Turkish engineer and politician (born 1965)

Fatih Dönmez (born 1965) is a Turkish engineer, politician and former Turkish Minister of Energy and Natural Resources from 2018 to 2023.

A member of the Justice and Development Party, he was elected to the Grand National Assembly of Turkey in the 2023 parliamentary election from Eskişehir.

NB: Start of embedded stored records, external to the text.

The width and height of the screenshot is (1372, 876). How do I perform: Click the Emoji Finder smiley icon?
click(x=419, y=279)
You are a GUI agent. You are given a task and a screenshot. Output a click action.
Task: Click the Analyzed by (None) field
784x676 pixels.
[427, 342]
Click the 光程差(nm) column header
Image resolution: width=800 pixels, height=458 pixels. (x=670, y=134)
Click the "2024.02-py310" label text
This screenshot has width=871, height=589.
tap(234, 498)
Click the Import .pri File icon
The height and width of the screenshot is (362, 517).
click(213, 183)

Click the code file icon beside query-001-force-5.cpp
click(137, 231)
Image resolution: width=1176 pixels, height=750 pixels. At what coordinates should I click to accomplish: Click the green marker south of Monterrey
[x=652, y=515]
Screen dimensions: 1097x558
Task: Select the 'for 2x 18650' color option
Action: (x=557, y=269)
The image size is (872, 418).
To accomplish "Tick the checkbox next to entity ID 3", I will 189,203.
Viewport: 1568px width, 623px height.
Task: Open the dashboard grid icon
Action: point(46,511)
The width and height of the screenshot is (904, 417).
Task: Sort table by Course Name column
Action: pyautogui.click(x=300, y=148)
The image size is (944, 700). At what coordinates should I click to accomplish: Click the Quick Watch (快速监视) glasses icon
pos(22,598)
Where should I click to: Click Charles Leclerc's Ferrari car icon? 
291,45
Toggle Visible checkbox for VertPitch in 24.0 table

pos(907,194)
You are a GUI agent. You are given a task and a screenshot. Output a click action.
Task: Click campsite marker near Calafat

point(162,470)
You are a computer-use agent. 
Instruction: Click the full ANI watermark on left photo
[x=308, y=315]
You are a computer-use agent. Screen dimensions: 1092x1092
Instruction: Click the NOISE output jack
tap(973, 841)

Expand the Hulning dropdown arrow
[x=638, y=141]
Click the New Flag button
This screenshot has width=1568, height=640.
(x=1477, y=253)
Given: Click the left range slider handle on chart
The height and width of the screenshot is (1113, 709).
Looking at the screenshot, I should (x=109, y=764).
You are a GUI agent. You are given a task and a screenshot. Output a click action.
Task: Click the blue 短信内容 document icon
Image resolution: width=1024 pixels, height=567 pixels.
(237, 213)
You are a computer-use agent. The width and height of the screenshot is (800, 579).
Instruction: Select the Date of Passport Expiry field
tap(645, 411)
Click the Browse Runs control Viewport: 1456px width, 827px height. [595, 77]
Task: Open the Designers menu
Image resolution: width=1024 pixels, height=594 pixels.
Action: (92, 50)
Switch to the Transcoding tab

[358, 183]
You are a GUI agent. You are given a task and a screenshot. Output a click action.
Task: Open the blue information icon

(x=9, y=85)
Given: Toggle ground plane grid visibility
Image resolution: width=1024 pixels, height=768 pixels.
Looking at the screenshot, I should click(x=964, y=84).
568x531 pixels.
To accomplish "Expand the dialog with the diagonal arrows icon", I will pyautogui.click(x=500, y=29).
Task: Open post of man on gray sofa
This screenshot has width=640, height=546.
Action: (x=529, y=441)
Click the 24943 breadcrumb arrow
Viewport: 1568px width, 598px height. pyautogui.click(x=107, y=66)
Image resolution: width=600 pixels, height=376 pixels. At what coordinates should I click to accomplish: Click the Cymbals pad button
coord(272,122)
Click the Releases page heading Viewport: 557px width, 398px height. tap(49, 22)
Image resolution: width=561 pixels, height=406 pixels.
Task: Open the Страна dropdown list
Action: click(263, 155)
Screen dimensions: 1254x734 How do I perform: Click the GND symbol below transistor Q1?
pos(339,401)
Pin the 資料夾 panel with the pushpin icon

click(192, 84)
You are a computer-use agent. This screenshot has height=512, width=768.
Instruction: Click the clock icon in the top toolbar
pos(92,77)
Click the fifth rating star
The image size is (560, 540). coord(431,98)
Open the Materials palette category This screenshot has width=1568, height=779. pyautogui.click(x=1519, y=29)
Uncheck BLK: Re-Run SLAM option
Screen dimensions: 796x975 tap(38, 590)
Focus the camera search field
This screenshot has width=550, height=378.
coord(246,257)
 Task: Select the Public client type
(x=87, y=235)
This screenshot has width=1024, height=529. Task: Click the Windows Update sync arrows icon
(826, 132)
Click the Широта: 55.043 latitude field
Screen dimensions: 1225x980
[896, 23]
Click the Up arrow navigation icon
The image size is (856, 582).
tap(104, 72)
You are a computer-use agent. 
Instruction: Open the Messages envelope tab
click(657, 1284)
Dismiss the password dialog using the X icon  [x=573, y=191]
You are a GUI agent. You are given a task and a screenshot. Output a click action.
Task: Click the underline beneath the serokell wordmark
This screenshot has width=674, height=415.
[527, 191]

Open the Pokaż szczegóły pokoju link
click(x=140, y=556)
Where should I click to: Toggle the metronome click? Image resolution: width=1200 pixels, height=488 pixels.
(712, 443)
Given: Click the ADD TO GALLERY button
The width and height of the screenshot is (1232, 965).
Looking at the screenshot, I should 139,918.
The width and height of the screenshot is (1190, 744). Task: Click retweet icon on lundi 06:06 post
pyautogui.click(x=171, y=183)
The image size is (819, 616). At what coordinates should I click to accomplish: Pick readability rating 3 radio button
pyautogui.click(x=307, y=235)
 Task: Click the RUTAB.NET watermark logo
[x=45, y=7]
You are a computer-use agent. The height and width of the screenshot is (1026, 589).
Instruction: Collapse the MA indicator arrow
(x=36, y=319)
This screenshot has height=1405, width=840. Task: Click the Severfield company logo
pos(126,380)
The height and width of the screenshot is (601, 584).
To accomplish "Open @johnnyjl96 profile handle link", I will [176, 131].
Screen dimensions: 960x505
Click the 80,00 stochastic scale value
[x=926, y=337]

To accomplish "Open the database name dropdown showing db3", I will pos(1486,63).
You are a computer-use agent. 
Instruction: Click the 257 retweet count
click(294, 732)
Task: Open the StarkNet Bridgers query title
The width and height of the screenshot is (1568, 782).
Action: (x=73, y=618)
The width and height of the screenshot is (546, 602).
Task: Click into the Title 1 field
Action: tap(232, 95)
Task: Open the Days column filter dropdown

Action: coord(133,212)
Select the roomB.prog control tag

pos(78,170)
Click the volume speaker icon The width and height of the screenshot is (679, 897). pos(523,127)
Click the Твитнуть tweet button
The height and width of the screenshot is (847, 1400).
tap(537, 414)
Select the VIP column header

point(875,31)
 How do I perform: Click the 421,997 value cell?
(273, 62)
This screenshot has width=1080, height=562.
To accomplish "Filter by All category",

== Education and early life ==
Fatih Dönmez was born in Bilecik and attended primary, secondary and high school in Istanbul. He studied electronic engineering at the Yildiz Technical University, from which he graduated in 1987. In 2005, he obtained also a Master of Business Administration.

== Professional career ==
From 1994 onwards, he worked in several positions at İGDAŞ, one of the main energy providers for Istanbul, which also manages the several gas pipelines surrounding the city. IGDAS is administered by the Municipality of Istanbul. Amongst other positions, he also served as a member of the board and its Vice General Manager.

== Political career ==
He became a member of the board of the Turkish Energy Market Regulatory Authority (EMRA). in 2008, and following was involved in negotiations relating to the interoperability between energy markets of Turkey and the European Union. On 24 December 2015, he began to work as Undersecretary in the Ministry of Energy and Natural Resources of Berat Albayrak. On the 10 July 2018, he succeeded Berat Albayrak and was appointed as Minister of Energy and Natural Resources in the Government of Recep Tayyip Erdoğan. In January 2020, he took part in the launch of the pipeline TurkStream, which transports Russian natural gas to Turkey and Europe. He is also in favor of the re-negotiation of the Treaty of Lausanne, which settled the borders between Greece and Turkey.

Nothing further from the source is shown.